Reach Subsea Looking into Vessel Lay-Ups and Redundancies
- Business & Finance
Lower activity levels and tough market conditions could force Norwegian contractor Reach Subsea to lay up two of its vessels.
Namely, in its third-quarter earnings release, the Oslo-listed company said that, for the winter season, Edda Fonn and/or Stril Explorer, ROV/Survey vessels, could be pulled out from operation, which would also result in workforce adjustment.
The outlook is challenging, the company said in a statement. Slowdown in offshore oil & gas activity, significant decline in the oil price, and consequent reductions in the spending budgets of our clients provides a difficult backdrop for subsea service companies.
In the third quarter 2015, Reach had four vessels in operation, opposed to one less same time last year. This has boosted the company’s turnover by some 90 per cent year-on-year.
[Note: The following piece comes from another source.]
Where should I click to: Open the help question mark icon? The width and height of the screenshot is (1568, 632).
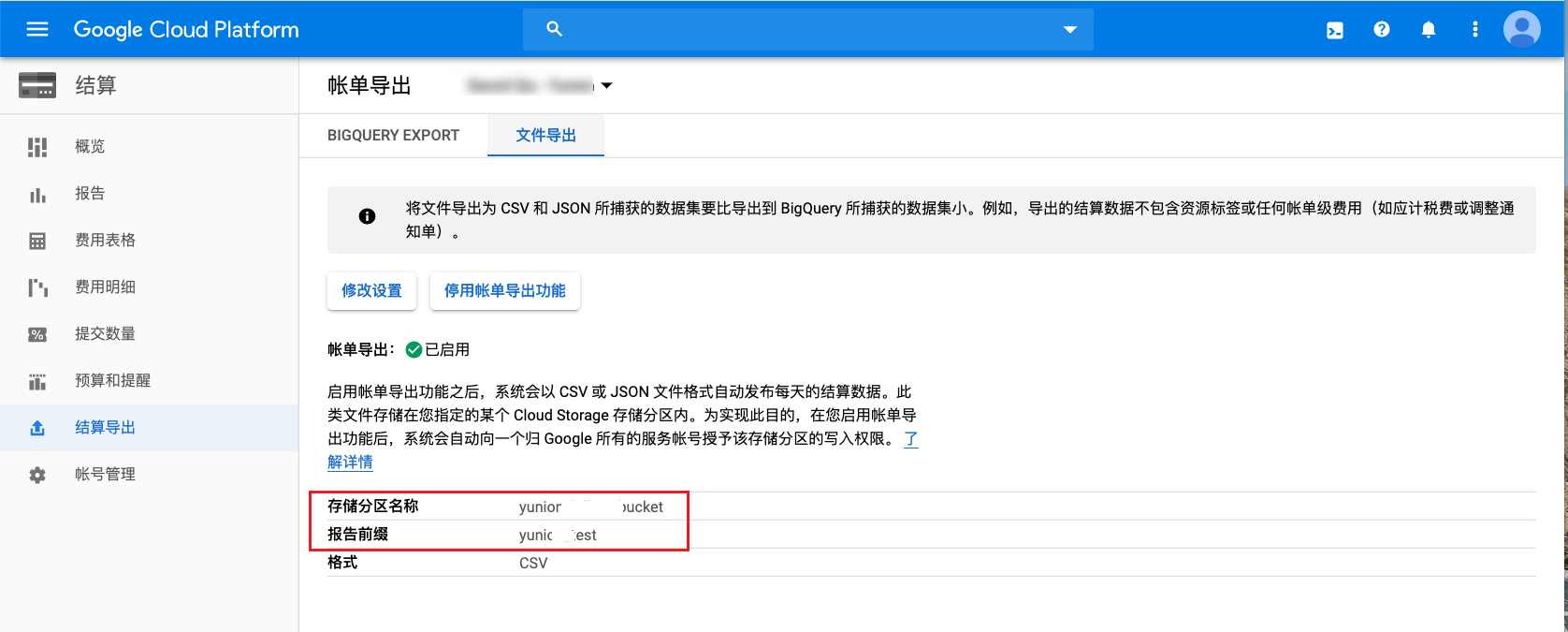click(1382, 30)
Nevertheless, quarterly profit was decreased on much higher operating expenses due to the increased activity level from three to four vessels.
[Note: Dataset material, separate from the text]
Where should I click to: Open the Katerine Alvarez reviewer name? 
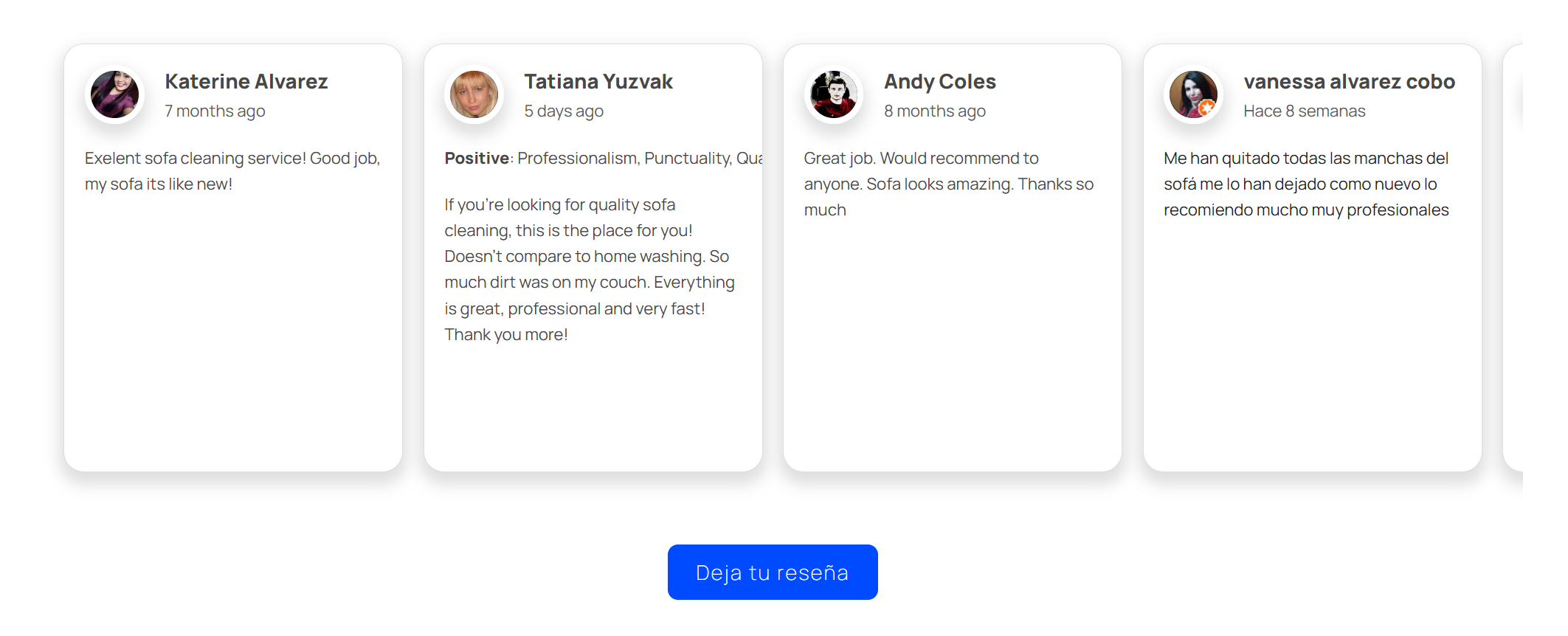click(246, 81)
Reach generated net profit of NOK 2.4 million, or NOK 0.03 per share, on revenue of NOK 192.7 million, versus net profit of NOK 7.4 million, or NOK 0.10 per share on revenue of NOK 101.7 million in the year-ago quarter.
The company reported order book of close to NOK 180 million, of which approximately NOK 95 million (excluding options) is related to work for the remainder of 2015.
The two vessels will me exposed to the spot market as from end of this month and Reach Subsea is therefore looking to cut costs and also to further restructure charter commitments to gain more flexibility as it enters the challenging winter season.